Dari segi waktu, citra positif atau negatif cenderung ditentukan oleh informasi-informasi di masa lampau,
Citra positif ditentukan oleh informasi mengenai perbuatan yang baik dengan catatan bahwa perbuatan baik itu memang benar-benar dilakukan.
Dari gambaran di atas dapat disimpulkan, ada hubungan antara informasi dengan citra. Citra positif atau negatif mengenai sesuatu cenderung ditentukan informasi mengenai hal tersebut di masa lampau.
[1] Hulse, Deese, and Egeth, The Psychology of Learning, McGraw-Hill, Kogakusha, Ltd., Tokyo, 1975, hal. 300.

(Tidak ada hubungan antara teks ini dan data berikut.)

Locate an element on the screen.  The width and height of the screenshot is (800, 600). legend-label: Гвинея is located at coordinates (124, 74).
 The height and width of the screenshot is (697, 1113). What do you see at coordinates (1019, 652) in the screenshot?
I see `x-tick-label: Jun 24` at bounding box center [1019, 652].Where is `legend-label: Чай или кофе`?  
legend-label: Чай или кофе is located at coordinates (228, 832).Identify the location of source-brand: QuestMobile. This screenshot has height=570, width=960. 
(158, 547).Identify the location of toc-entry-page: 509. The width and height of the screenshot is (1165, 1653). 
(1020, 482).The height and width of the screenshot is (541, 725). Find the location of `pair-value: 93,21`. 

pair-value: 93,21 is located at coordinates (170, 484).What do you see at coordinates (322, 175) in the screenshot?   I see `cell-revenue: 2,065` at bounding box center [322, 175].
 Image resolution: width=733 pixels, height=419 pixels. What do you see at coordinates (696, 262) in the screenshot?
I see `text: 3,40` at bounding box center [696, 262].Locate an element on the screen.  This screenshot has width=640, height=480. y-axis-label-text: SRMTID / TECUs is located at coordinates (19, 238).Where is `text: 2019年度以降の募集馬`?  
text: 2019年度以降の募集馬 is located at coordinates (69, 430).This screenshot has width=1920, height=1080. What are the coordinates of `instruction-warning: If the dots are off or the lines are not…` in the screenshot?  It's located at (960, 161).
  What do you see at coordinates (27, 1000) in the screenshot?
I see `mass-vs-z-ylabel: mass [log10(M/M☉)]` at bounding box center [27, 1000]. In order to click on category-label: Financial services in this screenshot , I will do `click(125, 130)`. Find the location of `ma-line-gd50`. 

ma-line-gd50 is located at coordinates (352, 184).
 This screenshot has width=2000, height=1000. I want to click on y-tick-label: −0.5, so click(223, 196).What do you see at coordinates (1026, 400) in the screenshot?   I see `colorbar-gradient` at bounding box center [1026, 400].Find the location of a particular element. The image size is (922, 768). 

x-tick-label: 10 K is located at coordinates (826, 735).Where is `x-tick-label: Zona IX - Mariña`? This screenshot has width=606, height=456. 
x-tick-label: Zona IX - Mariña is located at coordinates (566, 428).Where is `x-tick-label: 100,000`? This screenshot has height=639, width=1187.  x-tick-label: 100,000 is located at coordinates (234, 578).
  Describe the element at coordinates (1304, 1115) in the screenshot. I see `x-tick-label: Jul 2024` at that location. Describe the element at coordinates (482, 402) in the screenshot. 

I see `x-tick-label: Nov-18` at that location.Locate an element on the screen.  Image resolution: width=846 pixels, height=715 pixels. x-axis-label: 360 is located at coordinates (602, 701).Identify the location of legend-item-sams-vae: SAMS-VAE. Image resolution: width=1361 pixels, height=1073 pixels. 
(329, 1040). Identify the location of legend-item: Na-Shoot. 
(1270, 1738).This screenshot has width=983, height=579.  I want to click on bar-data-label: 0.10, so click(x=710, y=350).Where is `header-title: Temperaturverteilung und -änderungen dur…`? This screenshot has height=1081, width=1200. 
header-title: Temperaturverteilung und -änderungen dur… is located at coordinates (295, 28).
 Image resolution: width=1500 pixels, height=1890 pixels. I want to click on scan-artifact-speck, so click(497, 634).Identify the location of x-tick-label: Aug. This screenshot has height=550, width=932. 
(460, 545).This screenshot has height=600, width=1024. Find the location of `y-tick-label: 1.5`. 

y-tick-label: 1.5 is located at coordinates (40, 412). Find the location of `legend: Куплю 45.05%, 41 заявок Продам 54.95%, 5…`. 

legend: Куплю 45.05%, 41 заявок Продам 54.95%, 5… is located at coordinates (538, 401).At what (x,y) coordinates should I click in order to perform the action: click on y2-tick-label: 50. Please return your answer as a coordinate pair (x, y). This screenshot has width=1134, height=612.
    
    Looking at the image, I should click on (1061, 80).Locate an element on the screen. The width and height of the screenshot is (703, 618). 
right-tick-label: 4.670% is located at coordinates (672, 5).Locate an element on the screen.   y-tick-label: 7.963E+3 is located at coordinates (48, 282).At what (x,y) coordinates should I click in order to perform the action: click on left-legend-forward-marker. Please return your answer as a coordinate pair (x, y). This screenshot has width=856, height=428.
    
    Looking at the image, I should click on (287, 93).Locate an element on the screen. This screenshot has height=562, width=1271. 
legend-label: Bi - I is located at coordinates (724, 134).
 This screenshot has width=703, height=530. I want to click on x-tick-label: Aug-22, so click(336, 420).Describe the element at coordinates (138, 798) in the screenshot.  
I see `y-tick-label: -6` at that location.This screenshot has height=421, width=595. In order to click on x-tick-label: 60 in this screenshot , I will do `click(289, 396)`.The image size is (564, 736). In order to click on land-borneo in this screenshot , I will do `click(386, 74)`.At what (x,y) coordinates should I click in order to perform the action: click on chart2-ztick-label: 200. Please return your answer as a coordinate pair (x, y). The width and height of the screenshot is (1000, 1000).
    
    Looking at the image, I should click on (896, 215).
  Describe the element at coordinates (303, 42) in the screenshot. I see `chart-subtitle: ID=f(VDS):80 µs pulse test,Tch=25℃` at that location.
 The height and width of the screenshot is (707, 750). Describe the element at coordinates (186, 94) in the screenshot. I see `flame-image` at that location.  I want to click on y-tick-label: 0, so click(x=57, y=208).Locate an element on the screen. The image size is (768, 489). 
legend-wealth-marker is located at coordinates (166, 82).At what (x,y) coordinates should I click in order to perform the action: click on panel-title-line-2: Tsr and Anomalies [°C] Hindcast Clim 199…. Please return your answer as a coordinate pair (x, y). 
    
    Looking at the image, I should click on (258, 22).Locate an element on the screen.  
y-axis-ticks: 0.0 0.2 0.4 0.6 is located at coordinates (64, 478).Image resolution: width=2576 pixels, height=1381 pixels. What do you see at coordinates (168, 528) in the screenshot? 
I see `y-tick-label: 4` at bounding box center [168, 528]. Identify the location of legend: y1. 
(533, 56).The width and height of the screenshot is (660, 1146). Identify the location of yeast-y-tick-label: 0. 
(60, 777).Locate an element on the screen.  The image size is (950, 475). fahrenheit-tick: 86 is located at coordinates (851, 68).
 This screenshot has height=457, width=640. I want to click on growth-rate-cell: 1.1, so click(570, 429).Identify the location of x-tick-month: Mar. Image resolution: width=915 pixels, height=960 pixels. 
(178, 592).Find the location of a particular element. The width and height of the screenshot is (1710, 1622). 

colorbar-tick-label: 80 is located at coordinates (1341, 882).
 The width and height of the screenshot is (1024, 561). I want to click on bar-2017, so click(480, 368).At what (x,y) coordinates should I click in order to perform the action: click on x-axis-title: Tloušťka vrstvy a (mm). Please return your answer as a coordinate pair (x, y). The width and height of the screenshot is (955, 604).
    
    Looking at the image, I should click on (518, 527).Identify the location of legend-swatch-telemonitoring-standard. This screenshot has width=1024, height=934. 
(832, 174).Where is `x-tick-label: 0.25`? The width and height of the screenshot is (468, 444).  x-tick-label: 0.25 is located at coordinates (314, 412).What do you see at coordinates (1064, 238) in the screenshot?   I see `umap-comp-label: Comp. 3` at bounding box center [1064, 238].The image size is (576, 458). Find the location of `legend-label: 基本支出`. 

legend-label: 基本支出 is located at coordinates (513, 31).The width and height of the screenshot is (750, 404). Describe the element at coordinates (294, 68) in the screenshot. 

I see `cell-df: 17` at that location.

[2] C.T. Morgan, et. al., Introduction Psychology, McGraw-Hill, Inc., Singapore, 1966, hal. 132.
[3] Richard Gross dan Rob McIlveen, ,Cognitive Psychology, Hodder and Stoughto Educational,London, 1997, hal.1.
[4] Jalaluddin Rakhmat, Psikologi Komunikasi, Penerbit CV Remadja Karya, Bandung, 1986, hal 221.
[5] Philip Kotler, (terj.) Dra. Ellen Gunawan, MA, Erlangga, Jakarta, 1984, hal. 184-185.
[6] Baca Sarlito W. W. Psikologi Sosial, Individu dan Teori-teori Psikologi Sosial, Balai Pustaka, 1997, hal. 107.
[7] Diadaptasi dari Chris L. Kleinke, Meeting and Understanding People, W. H. Freeman and Company, New York, hal. 145.
[8] Jalaluddin Rakhmat, Op. cit., hal. 222.
[9] A.W. Widjaja, Komunikasi, Bumi Aksara, Jakarta, 1993, hal. 31.
[10] Denis McQuail, Teori Komunikasi Massa, Suatu Pengantar, Erlangga, Jakarta, 1989, hal. 75.
[11] Wilbur Schramm dan W.E. Porter, Men, Women, Messages, and Media Understanding Human Communication, Harper and Row, New York, 1982, hal. 36.
[12] Philip Kotler, Op. cit., hal. 184.